Sandi tidak ingin kalah, ia membalas pukulan Justin tepat di bibir nya hingga tercetak luka robek.

"Woy Bangsat!"

Bugh! Justin memukul perut Sandi brutal. Diantara keduanya tidak ada yang ingin kalah.

Syela takut melihat keributan ini.

Tanpa berpikir panjang, Syela berlari menahan Sandi dan mendekapnya erat untuk berhenti dari perkelahian. Entah apa yang telah dia perbuat saat ini yang penting adalah semuanya berhenti.
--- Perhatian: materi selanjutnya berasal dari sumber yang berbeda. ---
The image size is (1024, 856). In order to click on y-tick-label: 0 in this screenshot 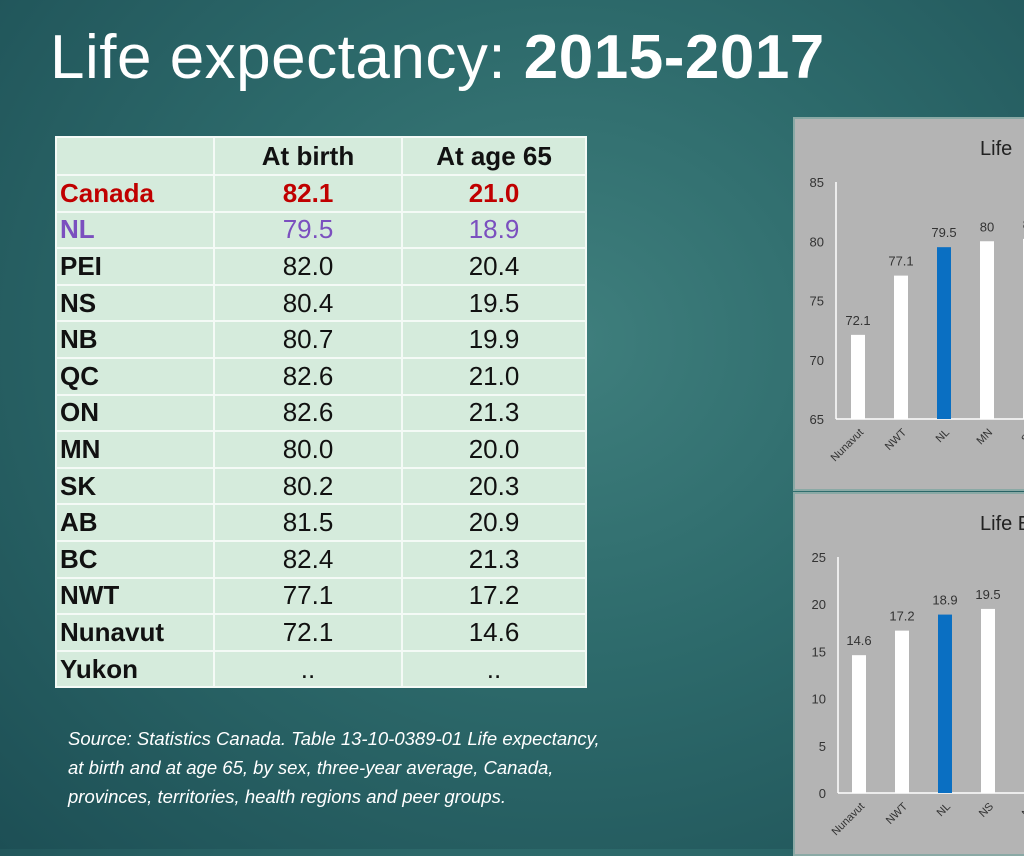, I will do `click(822, 794)`.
"Justin gue mohon lo pulang dulu ya, gue bisa jelasin semuanya. Tapi bukan sekarang." jelas Syela.

"Gak perlu ada yang lo jelasin. Dari sini aja gue udah bisa menyimpulkan bahwa lo lebih milih dia daripada gue." Justin menampilkan cengirannya sambil menyeka darah di bibirnya yang robek. "Persahabatan kita cuma sampe disini!" lanjutnya penuh keyakinan.
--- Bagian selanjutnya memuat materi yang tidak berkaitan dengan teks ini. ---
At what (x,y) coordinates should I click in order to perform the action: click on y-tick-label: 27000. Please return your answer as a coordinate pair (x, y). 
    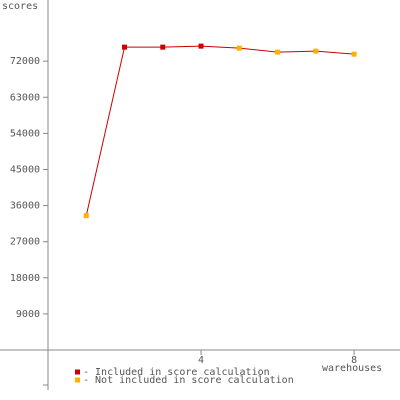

Bagai disambar petir. Dada Syela terasa sesak. Hanya Justin dan Kate lah orang terdekat nya selama ini, yang bisa ia jadikan rumah dan tempat bernaung ketika semua masalah menghampiri Syela. Mereka saling melengkapi. Selalu bersama disaat sedih maupun senang. Apakah ia harus kehilangan Justin sekarang? Syela memang menolak Justin karena baginya hubungan seperti pacaran itu tidak akan berlangsung lama. Ketika putus pun mereka pasti akan canggung.

Justin pergi begitu saja, sedangkan Syela kaku di tempatnya. Mematung.

Sandi yang melihat itu langsung meraih tubuh Syela ke dalam dekapannya. Tanpa sadar Syela terbawa dan menangis sejadi-jadinya.